(Excerpt from a dataset)

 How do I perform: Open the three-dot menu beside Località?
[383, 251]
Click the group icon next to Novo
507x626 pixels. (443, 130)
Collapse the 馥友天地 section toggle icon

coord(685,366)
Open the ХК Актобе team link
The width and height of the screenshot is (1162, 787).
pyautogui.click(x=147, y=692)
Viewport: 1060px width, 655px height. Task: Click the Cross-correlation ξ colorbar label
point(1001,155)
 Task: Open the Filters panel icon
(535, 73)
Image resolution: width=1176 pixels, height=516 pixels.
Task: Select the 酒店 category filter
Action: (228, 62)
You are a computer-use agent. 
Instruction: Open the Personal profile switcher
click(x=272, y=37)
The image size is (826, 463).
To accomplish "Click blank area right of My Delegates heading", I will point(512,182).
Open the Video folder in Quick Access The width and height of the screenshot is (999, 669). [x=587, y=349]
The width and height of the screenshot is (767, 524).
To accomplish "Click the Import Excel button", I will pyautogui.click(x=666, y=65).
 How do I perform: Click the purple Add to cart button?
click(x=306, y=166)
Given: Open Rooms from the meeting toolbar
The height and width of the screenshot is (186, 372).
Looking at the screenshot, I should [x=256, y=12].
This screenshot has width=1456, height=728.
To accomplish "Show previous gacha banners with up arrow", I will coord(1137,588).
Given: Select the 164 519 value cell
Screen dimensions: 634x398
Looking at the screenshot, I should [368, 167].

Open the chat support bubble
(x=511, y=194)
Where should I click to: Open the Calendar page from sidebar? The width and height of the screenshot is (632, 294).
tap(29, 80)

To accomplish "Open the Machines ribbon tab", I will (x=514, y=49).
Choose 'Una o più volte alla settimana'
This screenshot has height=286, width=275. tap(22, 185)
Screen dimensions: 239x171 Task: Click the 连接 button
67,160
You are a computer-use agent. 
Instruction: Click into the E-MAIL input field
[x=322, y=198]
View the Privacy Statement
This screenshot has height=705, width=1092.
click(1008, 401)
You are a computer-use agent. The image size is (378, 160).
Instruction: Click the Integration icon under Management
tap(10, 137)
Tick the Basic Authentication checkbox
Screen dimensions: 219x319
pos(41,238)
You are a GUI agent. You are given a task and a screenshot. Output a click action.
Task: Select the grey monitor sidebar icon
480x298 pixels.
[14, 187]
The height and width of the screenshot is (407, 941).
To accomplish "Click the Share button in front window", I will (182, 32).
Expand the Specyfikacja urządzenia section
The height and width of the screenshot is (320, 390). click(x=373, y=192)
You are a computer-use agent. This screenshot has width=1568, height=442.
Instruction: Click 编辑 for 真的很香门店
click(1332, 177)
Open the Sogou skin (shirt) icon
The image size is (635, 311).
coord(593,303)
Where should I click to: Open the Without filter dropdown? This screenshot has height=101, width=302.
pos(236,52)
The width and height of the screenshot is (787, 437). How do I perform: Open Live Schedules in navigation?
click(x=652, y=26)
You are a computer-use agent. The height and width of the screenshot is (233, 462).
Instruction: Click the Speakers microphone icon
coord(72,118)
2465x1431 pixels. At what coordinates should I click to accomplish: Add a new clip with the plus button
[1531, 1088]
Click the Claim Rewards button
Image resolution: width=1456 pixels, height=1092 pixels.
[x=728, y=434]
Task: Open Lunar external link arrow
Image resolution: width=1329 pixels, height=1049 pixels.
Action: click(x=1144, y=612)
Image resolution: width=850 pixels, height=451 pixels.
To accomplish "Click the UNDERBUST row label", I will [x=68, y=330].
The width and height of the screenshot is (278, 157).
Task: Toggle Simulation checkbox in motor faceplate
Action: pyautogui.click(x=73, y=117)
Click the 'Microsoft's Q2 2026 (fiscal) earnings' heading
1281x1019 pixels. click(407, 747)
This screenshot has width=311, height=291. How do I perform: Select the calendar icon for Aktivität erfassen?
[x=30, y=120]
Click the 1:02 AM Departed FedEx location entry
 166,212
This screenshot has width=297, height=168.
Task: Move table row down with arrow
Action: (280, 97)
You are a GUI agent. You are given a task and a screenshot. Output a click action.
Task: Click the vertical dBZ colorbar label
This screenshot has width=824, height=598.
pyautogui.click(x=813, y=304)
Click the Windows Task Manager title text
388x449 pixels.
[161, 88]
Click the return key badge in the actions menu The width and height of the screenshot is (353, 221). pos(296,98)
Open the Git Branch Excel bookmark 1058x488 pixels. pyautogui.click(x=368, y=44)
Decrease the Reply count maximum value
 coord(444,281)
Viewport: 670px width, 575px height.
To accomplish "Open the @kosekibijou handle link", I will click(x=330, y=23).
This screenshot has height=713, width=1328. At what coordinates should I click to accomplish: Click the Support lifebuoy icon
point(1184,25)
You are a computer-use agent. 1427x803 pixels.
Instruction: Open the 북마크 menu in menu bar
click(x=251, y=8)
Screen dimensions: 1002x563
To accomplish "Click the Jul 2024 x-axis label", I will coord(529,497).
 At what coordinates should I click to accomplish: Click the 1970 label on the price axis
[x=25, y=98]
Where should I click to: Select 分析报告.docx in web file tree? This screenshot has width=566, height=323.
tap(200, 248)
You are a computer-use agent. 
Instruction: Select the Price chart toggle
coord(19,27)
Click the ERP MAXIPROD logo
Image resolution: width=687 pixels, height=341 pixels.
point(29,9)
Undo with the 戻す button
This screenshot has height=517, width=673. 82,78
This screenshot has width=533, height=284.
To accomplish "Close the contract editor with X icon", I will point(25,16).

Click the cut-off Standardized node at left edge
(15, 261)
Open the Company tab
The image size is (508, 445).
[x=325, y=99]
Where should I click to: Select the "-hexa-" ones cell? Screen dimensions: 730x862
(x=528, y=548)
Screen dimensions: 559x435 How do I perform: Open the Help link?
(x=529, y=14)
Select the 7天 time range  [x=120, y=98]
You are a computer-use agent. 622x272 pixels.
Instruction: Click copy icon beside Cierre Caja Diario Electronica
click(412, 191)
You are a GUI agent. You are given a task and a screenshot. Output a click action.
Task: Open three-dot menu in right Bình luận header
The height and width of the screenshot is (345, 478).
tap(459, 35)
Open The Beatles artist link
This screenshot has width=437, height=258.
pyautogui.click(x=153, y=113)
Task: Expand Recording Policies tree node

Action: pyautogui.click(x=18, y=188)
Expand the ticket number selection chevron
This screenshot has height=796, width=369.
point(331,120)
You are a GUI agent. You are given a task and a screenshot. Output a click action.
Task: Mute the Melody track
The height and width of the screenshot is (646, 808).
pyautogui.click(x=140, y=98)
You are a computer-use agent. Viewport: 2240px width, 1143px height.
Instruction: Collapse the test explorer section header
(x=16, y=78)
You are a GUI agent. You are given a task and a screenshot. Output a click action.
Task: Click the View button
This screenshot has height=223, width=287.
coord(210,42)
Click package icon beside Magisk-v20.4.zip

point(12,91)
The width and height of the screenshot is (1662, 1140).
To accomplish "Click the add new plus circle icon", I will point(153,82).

WHAT IS BEING ASKED:
Could you reproduce all of the rows above word for word, keeping every line unchanged?

FULL SOLUTION:
 How do I perform: Open the three-dot menu beside Località?
[383, 251]
Click the group icon next to Novo
507x626 pixels. (443, 130)
Collapse the 馥友天地 section toggle icon

coord(685,366)
Open the ХК Актобе team link
The width and height of the screenshot is (1162, 787).
pyautogui.click(x=147, y=692)
Viewport: 1060px width, 655px height. Task: Click the Cross-correlation ξ colorbar label
point(1001,155)
 Task: Open the Filters panel icon
(535, 73)
Image resolution: width=1176 pixels, height=516 pixels.
Task: Select the 酒店 category filter
Action: (228, 62)
You are a computer-use agent. 
Instruction: Open the Personal profile switcher
click(x=272, y=37)
The image size is (826, 463).
To accomplish "Click blank area right of My Delegates heading", I will point(512,182).
Open the Video folder in Quick Access The width and height of the screenshot is (999, 669). [x=587, y=349]
The width and height of the screenshot is (767, 524).
To accomplish "Click the Import Excel button", I will pyautogui.click(x=666, y=65).
 How do I perform: Click the purple Add to cart button?
click(x=306, y=166)
Given: Open Rooms from the meeting toolbar
The height and width of the screenshot is (186, 372).
Looking at the screenshot, I should [x=256, y=12].
This screenshot has width=1456, height=728.
To accomplish "Show previous gacha banners with up arrow", I will coord(1137,588).
Given: Select the 164 519 value cell
Screen dimensions: 634x398
Looking at the screenshot, I should [368, 167].

Open the chat support bubble
(x=511, y=194)
Where should I click to: Open the Calendar page from sidebar? The width and height of the screenshot is (632, 294).
tap(29, 80)

To accomplish "Open the Machines ribbon tab", I will (x=514, y=49).
Choose 'Una o più volte alla settimana'
This screenshot has height=286, width=275. tap(22, 185)
Screen dimensions: 239x171 Task: Click the 连接 button
67,160
You are a computer-use agent. 
Instruction: Click into the E-MAIL input field
[x=322, y=198]
View the Privacy Statement
This screenshot has height=705, width=1092.
click(1008, 401)
You are a computer-use agent. The image size is (378, 160).
Instruction: Click the Integration icon under Management
tap(10, 137)
Tick the Basic Authentication checkbox
Screen dimensions: 219x319
pos(41,238)
You are a GUI agent. You are given a task and a screenshot. Output a click action.
Task: Select the grey monitor sidebar icon
480x298 pixels.
[14, 187]
The height and width of the screenshot is (407, 941).
To accomplish "Click the Share button in front window", I will (182, 32).
Expand the Specyfikacja urządzenia section
The height and width of the screenshot is (320, 390). click(x=373, y=192)
You are a computer-use agent. This screenshot has width=1568, height=442.
Instruction: Click 编辑 for 真的很香门店
click(1332, 177)
Open the Sogou skin (shirt) icon
The image size is (635, 311).
coord(593,303)
Where should I click to: Open the Without filter dropdown? This screenshot has height=101, width=302.
pos(236,52)
The width and height of the screenshot is (787, 437). How do I perform: Open Live Schedules in navigation?
click(x=652, y=26)
You are a computer-use agent. The height and width of the screenshot is (233, 462).
Instruction: Click the Speakers microphone icon
coord(72,118)
2465x1431 pixels. At what coordinates should I click to accomplish: Add a new clip with the plus button
[1531, 1088]
Click the Claim Rewards button
Image resolution: width=1456 pixels, height=1092 pixels.
[x=728, y=434]
Task: Open Lunar external link arrow
Image resolution: width=1329 pixels, height=1049 pixels.
Action: click(x=1144, y=612)
Image resolution: width=850 pixels, height=451 pixels.
To accomplish "Click the UNDERBUST row label", I will [x=68, y=330].
The width and height of the screenshot is (278, 157).
Task: Toggle Simulation checkbox in motor faceplate
Action: pyautogui.click(x=73, y=117)
Click the 'Microsoft's Q2 2026 (fiscal) earnings' heading
1281x1019 pixels. click(407, 747)
This screenshot has width=311, height=291. How do I perform: Select the calendar icon for Aktivität erfassen?
[x=30, y=120]
Click the 1:02 AM Departed FedEx location entry
 166,212
This screenshot has width=297, height=168.
Task: Move table row down with arrow
Action: (280, 97)
You are a GUI agent. You are given a task and a screenshot. Output a click action.
Task: Click the vertical dBZ colorbar label
This screenshot has width=824, height=598.
pyautogui.click(x=813, y=304)
Click the Windows Task Manager title text
388x449 pixels.
[161, 88]
Click the return key badge in the actions menu The width and height of the screenshot is (353, 221). pos(296,98)
Open the Git Branch Excel bookmark 1058x488 pixels. pyautogui.click(x=368, y=44)
Decrease the Reply count maximum value
 coord(444,281)
Viewport: 670px width, 575px height.
To accomplish "Open the @kosekibijou handle link", I will click(x=330, y=23).
This screenshot has height=713, width=1328. At what coordinates should I click to accomplish: Click the Support lifebuoy icon
point(1184,25)
You are a computer-use agent. 1427x803 pixels.
Instruction: Open the 북마크 menu in menu bar
click(x=251, y=8)
Screen dimensions: 1002x563
To accomplish "Click the Jul 2024 x-axis label", I will coord(529,497).
 At what coordinates should I click to accomplish: Click the 1970 label on the price axis
[x=25, y=98]
Where should I click to: Select 分析报告.docx in web file tree? This screenshot has width=566, height=323.
tap(200, 248)
You are a computer-use agent. 
Instruction: Select the Price chart toggle
coord(19,27)
Click the ERP MAXIPROD logo
Image resolution: width=687 pixels, height=341 pixels.
point(29,9)
Undo with the 戻す button
This screenshot has height=517, width=673. 82,78
This screenshot has width=533, height=284.
To accomplish "Close the contract editor with X icon", I will point(25,16).

Click the cut-off Standardized node at left edge
(15, 261)
Open the Company tab
The image size is (508, 445).
[x=325, y=99]
Where should I click to: Select the "-hexa-" ones cell? Screen dimensions: 730x862
(x=528, y=548)
Screen dimensions: 559x435 How do I perform: Open the Help link?
(x=529, y=14)
Select the 7天 time range  [x=120, y=98]
You are a computer-use agent. 622x272 pixels.
Instruction: Click copy icon beside Cierre Caja Diario Electronica
click(412, 191)
You are a GUI agent. You are given a task and a screenshot. Output a click action.
Task: Open three-dot menu in right Bình luận header
The height and width of the screenshot is (345, 478).
tap(459, 35)
Open The Beatles artist link
This screenshot has width=437, height=258.
pyautogui.click(x=153, y=113)
Task: Expand Recording Policies tree node

Action: pyautogui.click(x=18, y=188)
Expand the ticket number selection chevron
This screenshot has height=796, width=369.
point(331,120)
You are a GUI agent. You are given a task and a screenshot. Output a click action.
Task: Mute the Melody track
The height and width of the screenshot is (646, 808).
pyautogui.click(x=140, y=98)
You are a computer-use agent. Viewport: 2240px width, 1143px height.
Instruction: Collapse the test explorer section header
(x=16, y=78)
You are a GUI agent. You are given a task and a screenshot. Output a click action.
Task: Click the View button
This screenshot has height=223, width=287.
coord(210,42)
Click package icon beside Magisk-v20.4.zip

point(12,91)
The width and height of the screenshot is (1662, 1140).
To accomplish "Click the add new plus circle icon", I will point(153,82).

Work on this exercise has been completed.